“Kalian serius enggak ketemu sama dia?!”
Arghi menghela napas kasar ketika teman-temannya menggeleng. Dia memukul keras motornya. Sekarang mereka ada di halte bus, dimana biasanya Selina lewat disini ketika pulang.
Sebenarnya Arghi tidak sejahat itu. Dia tadi sengaja berucap dengan suara keras agar Selina mendengarnya. Kemudian setelah sekitar 5 menit Selina pergi, Arghi segera memakai helm dan buru-buru menyusul ke tempat biasa Selina lewati.
Dia sengaja agar Selina tidak menolak dan dia mengawasi diam-diam. Ketika dia diam-diam mengikuti ketika Selina baru saja pergi, tentu saja ketahuan. Jadi, dia diam-diam mengawasi ketika 5 menit sudah berlalu. Tapi dia malah heran ketika tidak menemukan Selina. Teleponnya tidak diangkat, teman-temannya juga.
Arghi sudah ke rumah Selina, tapi rumahnya gelap. Dia yakin Jero belum kembali dari kuliahnya. Jika gelap begini, Selina pasti belum pulang.
Teman-temannya juga membantu mencari di sekitar area Selina pulang. Tapi tidak ada hasil.
“Ghi, apa dia lewat jalan lain pulangnya?” tanya Alister yang berdiri dengan jaket Blood Kick. Begitupula teman-temannya.
“Kalau dia lewat jalan lain seharusnya dia udah pulang,” ujar Aydan.
“Lo udah periksa rumahnya lagi? Atau ada yang meriksa lagi?” tanya Justin.
“Gue tadi udah,” jawab Ravelino.
“Dia sebenarnya kemana sih? Dia beneran diculik sama Xavier?” tanya Gavin.

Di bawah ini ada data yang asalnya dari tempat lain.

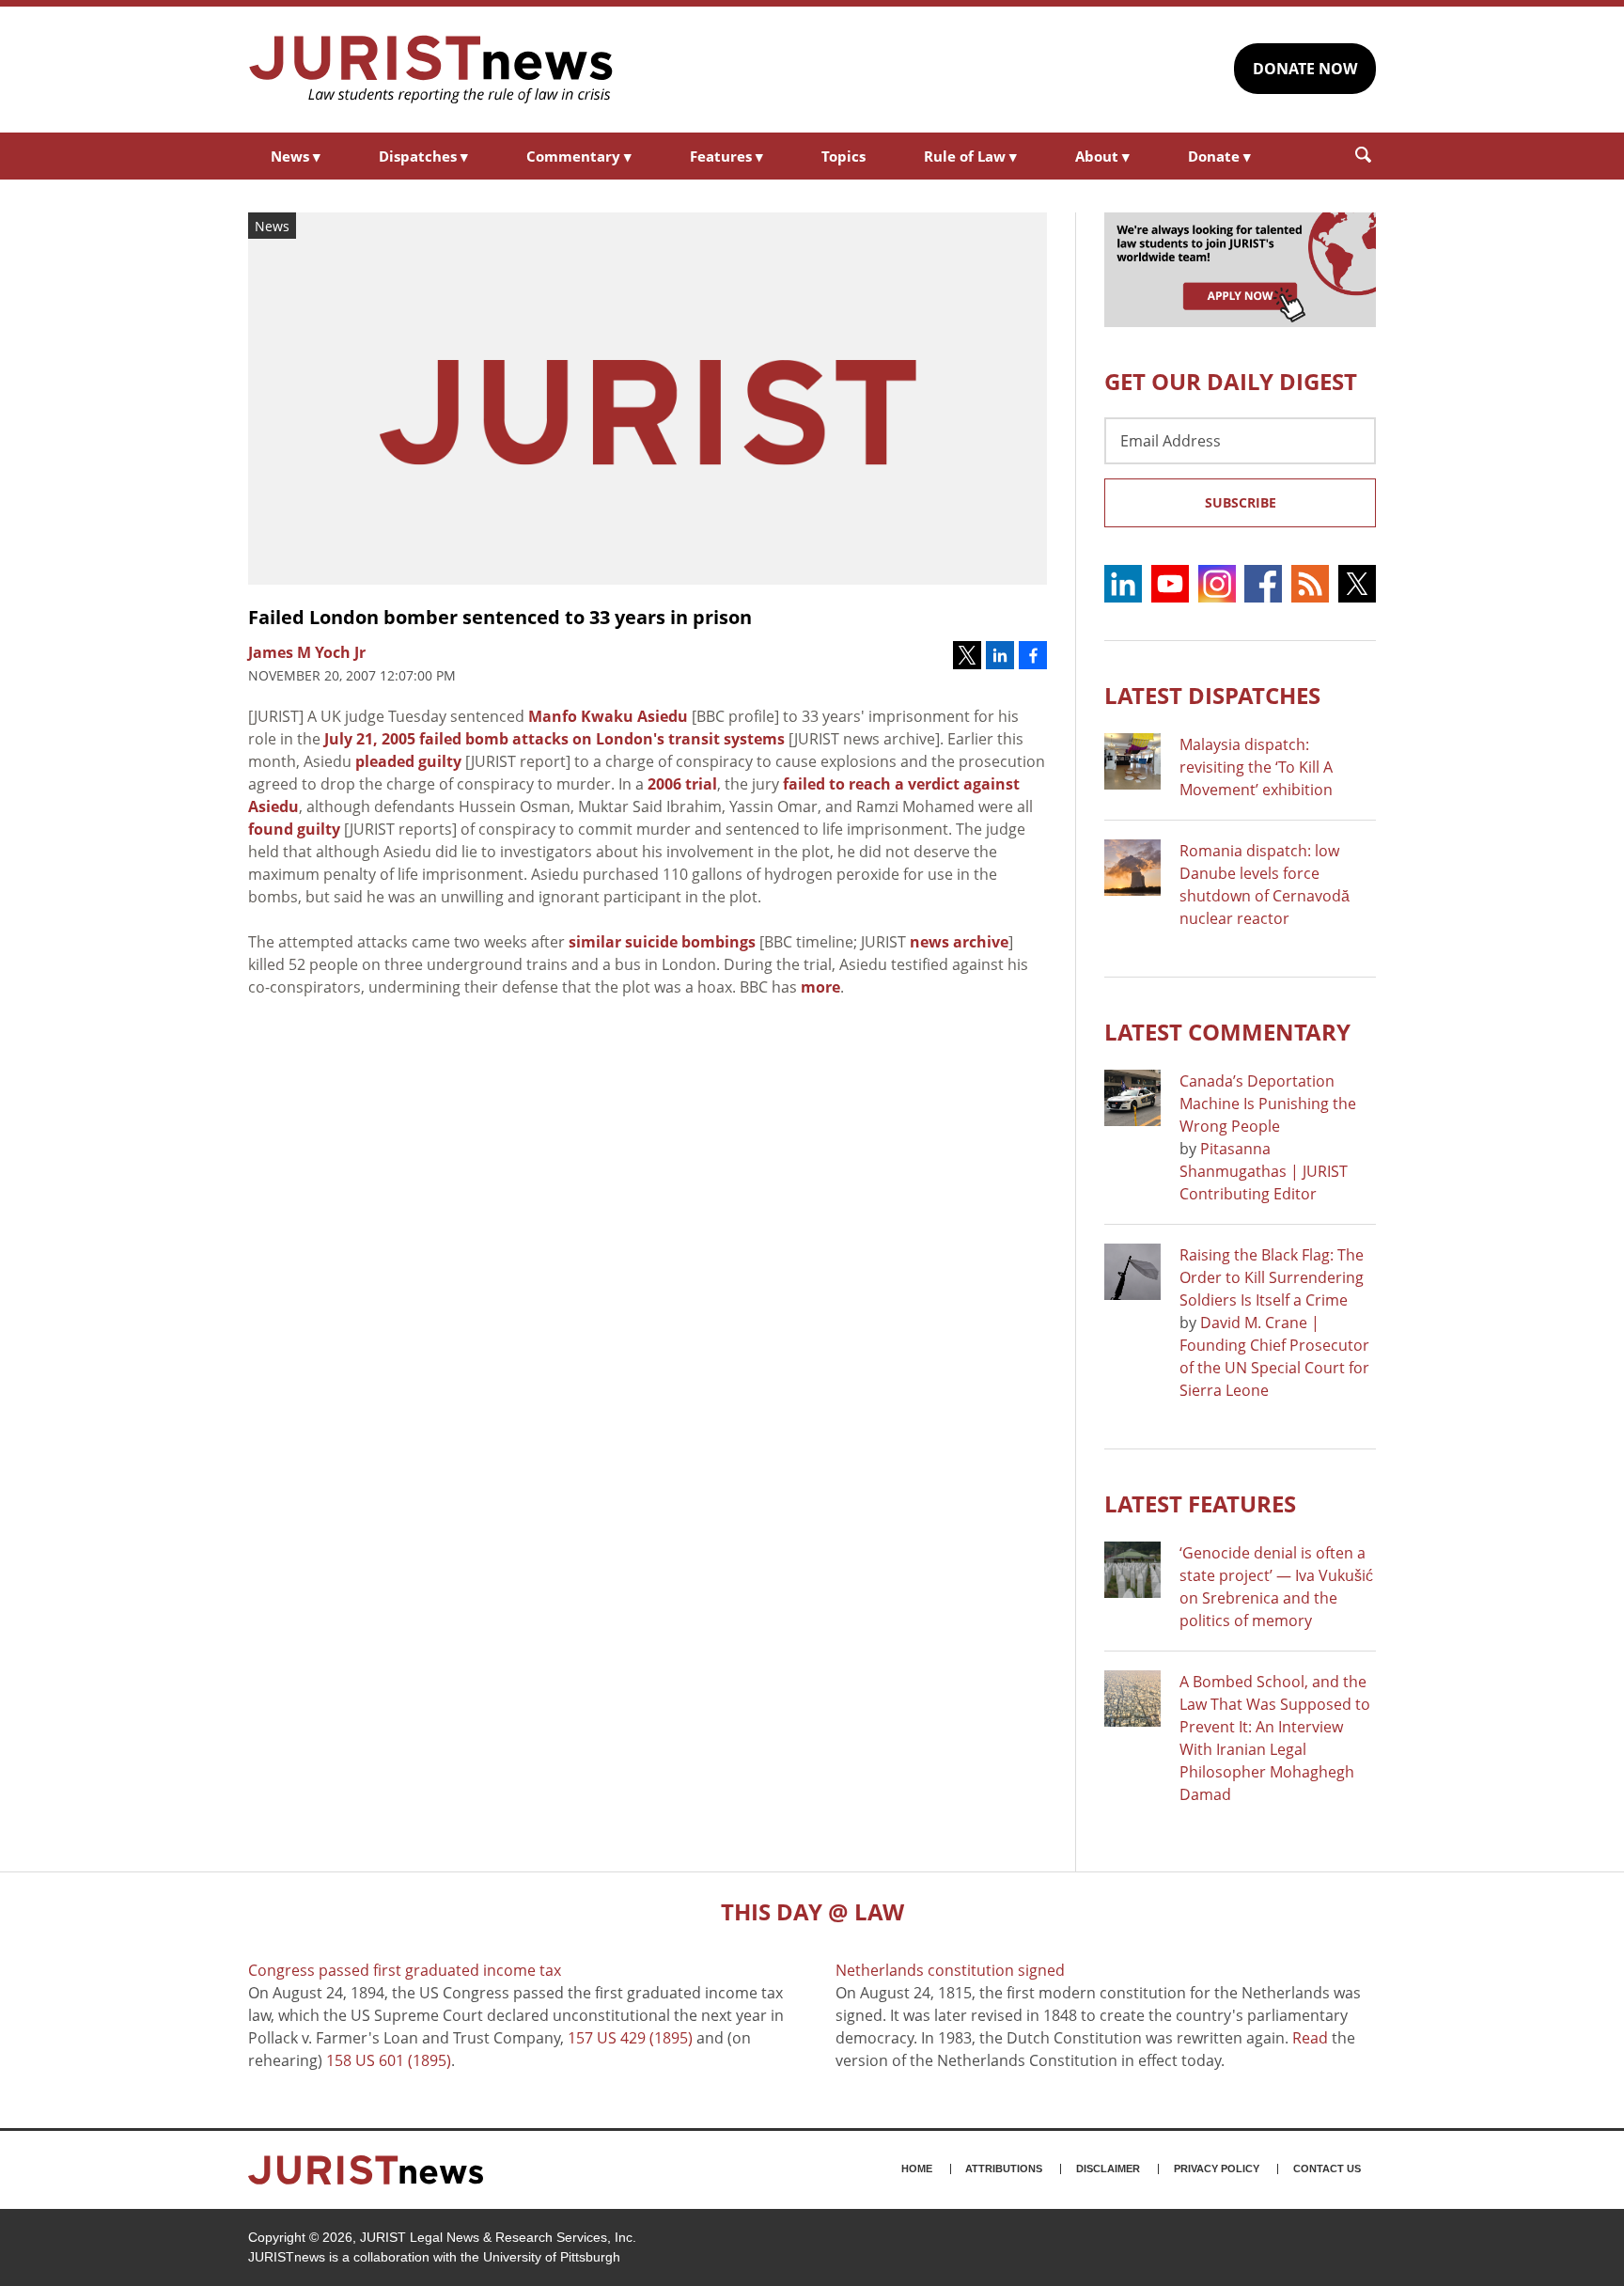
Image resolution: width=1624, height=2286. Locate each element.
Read (1310, 2038)
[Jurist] (431, 69)
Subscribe (1240, 502)
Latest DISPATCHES (1212, 695)
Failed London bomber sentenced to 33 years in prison (500, 617)
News (295, 156)
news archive (959, 942)
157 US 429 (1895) (630, 2038)
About (1102, 156)
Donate (1219, 156)
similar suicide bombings (662, 942)
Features (726, 156)
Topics (843, 156)
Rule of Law (970, 156)
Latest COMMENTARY (1227, 1031)
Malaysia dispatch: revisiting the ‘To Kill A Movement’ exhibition (1256, 767)
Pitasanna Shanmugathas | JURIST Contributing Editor (1263, 1171)
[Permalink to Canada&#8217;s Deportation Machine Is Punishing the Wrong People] (1132, 1098)
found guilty (294, 829)
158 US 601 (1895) (388, 2060)
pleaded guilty (408, 761)
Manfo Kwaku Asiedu (608, 716)
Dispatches (423, 156)
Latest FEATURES (1200, 1503)
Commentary (579, 156)
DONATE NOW (1305, 68)
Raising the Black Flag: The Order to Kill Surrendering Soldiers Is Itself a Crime (1271, 1277)
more (820, 987)
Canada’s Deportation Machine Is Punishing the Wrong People (1267, 1103)
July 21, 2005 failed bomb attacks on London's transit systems (554, 738)
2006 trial (682, 784)
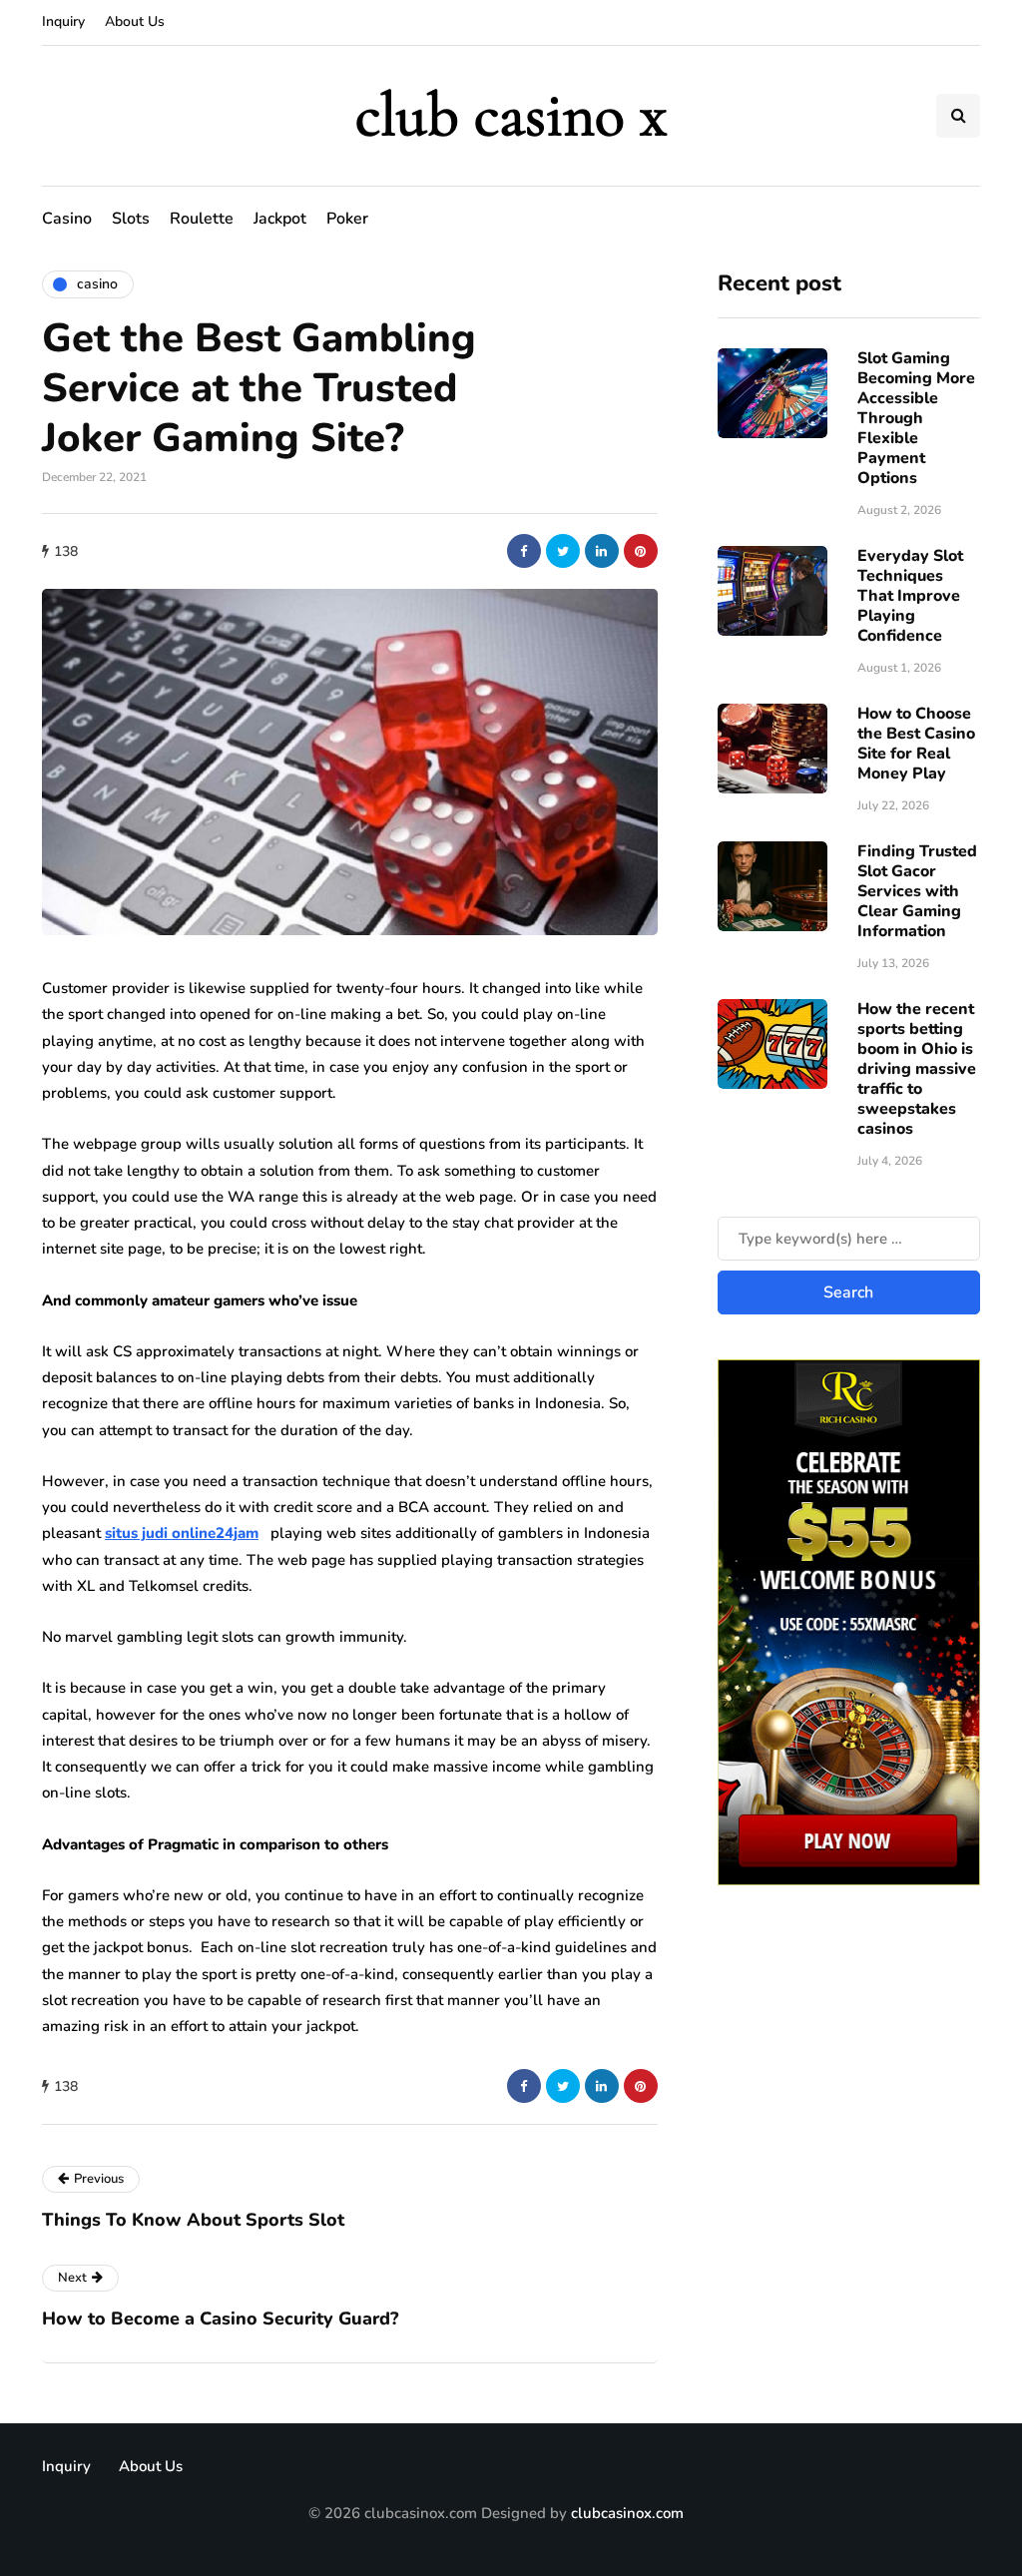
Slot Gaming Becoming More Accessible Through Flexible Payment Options (916, 418)
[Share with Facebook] (524, 551)
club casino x (511, 115)
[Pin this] (641, 551)
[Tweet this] (563, 551)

“Kalau diculik, urusannya panjang sih,” sahut Erland.
“Bisa aja bukan diculik Xavier, tapi diculik sama preman atau apa kek. Kan banyak penculikan,” ujar Drake.
“Bacot!”
Semua berhenti bicara dan menoleh kepada Arghi yang baru saja mengumpat kepada mereka. Arghi memberikan tatapan tajam yang sukses membuat orang-orang bergidik ngeri.
“Jangan ngomong macem-macem lagi, bisa digilis kita sama Arghi,” bisik Galang.
“Gue diem aja deh,” sahut Gavin dengan suara pelan.
Arghi menghela napas kasar. Mengusap wajahnya frustasi. Dia benar-benar cemas sejak tadi dan perkataan teman-teman hanya memperkeruh suasana. Dia menjadi semakin panik. Walau dia berpikir, apa itu benar? Jika benar, apa yang akan terjadi?
“Ghi, tenang.” Aydan mengusap bahu Arghi. “Kita cari lagi aja.”
Namun Arghi sama sekali tidak mendengar ucapan Aydan.
“Ghi!”
Aydan memegang lengan Arghi yang hendak pergi. Tapi, Arghi dengan cepat menepisnya. Aydan terkejut karena tatapan Arghi yang berubah. Tampak kesal, marah, sekaligus khawatir. Arghi sudah kehilangan kendali emosinya, dia sudah mulai tidak tenang lagi. Bahaya kalau Arghi sudah mode seperti ini. Arghi jarang lepas kendali, ketika lepas kendali, itu cukup menyeramkan.
“Arghi!” Aydan berlari, berdiri didepan Arghi yang baru saja ingin pergi. “Lo mau kemana?” tanyanya.
Arghi menatapnya tajam. “Jangan halangin jalan gue.”